Return every line of the data below that contains the word "left". Matching is case-sensitive.

[Item coordinate data]
▼▼▼
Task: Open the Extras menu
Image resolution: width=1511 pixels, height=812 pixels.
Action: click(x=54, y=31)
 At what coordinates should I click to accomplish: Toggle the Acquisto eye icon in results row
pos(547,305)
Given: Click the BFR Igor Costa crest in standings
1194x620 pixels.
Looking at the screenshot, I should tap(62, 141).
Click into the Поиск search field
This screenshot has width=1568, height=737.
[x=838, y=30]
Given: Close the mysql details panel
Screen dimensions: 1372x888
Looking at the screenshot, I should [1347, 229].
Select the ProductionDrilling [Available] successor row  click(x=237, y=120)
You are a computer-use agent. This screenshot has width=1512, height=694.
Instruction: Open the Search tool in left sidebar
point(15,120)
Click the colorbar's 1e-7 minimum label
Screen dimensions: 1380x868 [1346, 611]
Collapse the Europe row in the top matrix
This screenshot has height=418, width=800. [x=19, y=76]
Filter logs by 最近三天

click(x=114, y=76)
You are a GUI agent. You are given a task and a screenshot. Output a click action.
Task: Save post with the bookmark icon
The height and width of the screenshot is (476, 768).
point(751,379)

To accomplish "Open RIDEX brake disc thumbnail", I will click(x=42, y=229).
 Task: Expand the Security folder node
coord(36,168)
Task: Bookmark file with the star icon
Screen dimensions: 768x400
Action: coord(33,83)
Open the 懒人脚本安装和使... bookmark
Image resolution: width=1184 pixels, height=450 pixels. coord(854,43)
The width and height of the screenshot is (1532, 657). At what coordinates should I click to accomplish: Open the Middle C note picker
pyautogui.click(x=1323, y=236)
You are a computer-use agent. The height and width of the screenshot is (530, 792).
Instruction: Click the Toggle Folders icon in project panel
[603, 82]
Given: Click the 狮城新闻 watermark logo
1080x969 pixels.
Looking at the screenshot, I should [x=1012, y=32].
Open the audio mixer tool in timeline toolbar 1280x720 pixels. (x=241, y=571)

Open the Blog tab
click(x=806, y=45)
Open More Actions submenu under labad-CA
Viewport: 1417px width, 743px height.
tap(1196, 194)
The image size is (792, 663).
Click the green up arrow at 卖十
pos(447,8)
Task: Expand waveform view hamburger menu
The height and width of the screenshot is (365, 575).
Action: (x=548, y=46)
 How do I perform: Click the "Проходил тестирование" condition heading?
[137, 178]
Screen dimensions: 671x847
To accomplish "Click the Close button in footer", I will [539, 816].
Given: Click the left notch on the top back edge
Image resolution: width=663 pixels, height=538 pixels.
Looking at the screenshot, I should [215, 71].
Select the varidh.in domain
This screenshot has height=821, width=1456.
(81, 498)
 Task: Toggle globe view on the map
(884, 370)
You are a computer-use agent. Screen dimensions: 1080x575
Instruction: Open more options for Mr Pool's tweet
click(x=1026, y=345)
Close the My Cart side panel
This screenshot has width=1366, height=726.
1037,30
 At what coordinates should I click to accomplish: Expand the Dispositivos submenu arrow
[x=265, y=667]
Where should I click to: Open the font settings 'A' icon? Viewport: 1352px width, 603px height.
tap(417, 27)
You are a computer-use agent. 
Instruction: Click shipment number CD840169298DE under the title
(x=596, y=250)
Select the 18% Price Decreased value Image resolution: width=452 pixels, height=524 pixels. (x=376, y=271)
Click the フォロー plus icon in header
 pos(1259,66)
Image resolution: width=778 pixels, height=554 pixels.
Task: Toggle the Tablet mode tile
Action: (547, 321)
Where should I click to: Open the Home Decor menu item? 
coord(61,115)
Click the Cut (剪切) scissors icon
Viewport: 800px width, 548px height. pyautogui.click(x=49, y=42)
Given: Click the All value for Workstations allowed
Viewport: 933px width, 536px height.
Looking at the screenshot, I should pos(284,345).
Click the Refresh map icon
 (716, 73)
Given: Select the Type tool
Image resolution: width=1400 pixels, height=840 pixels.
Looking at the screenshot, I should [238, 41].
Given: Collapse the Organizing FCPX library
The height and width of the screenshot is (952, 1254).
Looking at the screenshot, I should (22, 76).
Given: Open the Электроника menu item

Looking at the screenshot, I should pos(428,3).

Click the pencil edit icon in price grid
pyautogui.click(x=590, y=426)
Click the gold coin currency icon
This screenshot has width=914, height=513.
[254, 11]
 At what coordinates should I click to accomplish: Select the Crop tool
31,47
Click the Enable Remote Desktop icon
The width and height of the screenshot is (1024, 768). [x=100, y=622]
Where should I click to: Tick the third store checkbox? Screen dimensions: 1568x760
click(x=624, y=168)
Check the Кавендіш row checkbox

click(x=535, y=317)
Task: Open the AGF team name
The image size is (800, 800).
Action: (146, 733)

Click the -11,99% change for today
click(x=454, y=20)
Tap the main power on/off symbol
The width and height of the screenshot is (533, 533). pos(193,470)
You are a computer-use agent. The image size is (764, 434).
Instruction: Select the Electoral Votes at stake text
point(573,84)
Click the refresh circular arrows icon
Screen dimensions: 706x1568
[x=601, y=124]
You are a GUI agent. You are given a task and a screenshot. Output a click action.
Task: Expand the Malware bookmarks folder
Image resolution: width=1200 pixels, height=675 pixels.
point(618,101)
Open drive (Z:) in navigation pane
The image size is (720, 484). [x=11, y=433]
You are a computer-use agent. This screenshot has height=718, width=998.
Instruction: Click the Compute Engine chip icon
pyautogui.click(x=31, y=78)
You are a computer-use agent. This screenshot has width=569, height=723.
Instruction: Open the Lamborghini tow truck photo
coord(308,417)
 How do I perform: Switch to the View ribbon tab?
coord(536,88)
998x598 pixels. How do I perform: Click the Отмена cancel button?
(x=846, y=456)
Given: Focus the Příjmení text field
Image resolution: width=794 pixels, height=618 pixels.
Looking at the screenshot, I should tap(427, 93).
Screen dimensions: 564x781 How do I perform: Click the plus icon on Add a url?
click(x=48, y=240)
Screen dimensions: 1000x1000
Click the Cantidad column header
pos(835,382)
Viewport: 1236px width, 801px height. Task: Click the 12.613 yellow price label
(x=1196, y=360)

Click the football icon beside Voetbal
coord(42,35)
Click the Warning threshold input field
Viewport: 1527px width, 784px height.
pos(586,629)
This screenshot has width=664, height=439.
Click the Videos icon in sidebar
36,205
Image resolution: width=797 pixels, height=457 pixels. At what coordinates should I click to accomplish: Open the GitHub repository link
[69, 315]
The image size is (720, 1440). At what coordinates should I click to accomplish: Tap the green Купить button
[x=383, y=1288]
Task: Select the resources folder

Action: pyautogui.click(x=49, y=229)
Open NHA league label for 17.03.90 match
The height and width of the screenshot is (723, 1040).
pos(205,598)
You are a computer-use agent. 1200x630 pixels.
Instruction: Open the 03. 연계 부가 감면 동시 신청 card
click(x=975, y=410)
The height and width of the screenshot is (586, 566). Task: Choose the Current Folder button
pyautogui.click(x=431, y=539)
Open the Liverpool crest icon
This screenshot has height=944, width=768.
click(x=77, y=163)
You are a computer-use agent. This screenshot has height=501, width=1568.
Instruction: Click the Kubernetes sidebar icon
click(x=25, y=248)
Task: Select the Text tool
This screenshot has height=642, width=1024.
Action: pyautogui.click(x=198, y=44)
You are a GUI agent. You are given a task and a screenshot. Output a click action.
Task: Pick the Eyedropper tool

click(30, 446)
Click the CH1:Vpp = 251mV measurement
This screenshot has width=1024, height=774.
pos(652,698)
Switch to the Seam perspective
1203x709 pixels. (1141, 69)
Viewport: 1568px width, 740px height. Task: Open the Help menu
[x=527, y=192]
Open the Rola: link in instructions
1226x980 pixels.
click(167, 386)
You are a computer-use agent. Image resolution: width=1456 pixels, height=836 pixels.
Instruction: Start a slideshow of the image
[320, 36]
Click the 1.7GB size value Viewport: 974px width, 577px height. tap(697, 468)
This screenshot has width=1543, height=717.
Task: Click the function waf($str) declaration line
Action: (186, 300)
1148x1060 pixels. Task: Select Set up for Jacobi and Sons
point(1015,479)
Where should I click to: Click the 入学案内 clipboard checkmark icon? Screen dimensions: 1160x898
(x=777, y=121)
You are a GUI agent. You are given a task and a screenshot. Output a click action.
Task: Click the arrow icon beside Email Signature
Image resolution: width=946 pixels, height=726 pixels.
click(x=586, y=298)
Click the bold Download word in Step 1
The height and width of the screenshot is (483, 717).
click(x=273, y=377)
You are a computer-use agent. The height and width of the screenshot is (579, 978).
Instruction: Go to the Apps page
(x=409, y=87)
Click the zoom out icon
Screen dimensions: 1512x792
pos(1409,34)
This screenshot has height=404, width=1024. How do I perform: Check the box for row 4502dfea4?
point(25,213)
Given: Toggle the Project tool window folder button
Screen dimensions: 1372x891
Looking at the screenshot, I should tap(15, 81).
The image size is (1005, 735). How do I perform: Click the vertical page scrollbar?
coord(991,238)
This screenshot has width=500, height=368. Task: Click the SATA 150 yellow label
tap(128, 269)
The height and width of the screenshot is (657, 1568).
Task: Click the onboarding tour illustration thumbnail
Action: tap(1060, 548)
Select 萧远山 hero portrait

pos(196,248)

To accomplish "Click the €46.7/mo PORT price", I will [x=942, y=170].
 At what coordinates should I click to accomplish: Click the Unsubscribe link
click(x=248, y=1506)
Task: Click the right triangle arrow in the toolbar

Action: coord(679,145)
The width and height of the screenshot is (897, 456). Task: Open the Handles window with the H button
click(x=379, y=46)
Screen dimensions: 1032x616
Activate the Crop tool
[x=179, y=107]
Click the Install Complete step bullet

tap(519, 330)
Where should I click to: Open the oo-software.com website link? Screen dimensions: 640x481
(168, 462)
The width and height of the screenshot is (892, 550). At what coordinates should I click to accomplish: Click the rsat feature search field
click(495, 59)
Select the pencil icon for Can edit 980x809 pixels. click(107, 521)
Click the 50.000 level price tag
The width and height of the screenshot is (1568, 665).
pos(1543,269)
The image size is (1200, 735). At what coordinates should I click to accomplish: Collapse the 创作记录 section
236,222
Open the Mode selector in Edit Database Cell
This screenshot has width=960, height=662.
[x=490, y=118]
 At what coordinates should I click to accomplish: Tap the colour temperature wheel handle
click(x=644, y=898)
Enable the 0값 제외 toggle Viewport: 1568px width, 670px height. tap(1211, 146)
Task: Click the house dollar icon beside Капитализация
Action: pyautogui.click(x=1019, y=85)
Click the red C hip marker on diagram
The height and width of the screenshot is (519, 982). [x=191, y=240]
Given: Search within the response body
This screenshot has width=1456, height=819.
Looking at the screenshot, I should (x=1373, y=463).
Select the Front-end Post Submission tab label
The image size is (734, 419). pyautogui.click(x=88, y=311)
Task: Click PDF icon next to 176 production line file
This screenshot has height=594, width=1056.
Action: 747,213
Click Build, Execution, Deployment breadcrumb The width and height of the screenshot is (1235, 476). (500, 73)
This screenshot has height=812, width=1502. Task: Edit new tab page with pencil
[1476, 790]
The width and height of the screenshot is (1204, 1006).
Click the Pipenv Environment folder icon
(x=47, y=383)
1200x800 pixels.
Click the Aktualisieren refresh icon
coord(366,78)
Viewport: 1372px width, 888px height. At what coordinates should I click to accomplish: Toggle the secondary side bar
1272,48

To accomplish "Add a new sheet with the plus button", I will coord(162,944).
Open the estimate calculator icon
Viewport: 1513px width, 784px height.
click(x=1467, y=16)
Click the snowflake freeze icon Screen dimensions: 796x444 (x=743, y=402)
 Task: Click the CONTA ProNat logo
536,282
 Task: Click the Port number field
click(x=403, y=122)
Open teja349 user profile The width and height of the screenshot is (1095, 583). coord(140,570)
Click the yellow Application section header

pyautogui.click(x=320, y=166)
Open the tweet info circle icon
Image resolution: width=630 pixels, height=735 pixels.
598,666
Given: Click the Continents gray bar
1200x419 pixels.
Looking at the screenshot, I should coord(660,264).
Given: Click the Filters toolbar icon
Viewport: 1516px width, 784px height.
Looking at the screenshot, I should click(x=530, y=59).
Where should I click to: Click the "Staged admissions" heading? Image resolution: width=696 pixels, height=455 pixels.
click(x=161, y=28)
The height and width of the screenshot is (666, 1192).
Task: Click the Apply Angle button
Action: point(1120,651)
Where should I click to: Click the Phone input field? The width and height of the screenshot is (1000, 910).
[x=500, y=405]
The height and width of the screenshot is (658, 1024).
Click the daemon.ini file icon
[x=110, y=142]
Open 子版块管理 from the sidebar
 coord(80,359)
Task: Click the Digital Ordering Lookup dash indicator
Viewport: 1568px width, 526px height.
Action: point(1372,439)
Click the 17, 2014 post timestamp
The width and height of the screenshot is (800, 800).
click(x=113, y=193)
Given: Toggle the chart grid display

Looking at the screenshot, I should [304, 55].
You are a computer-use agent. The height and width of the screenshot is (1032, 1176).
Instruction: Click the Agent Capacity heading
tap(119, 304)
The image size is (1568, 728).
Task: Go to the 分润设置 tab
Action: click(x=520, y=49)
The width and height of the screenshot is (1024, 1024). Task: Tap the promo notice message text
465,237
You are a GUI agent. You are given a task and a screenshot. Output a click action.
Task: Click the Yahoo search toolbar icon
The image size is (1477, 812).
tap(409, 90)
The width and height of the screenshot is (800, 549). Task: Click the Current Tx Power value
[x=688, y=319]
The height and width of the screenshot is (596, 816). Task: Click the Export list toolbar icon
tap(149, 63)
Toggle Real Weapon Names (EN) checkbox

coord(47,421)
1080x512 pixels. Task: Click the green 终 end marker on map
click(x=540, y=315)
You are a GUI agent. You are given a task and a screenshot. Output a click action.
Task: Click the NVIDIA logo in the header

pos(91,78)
▲▲▲
> _Written answer_:
Instruction: Open the Search tool in left sidebar
Given: Click the left notch on the top back edge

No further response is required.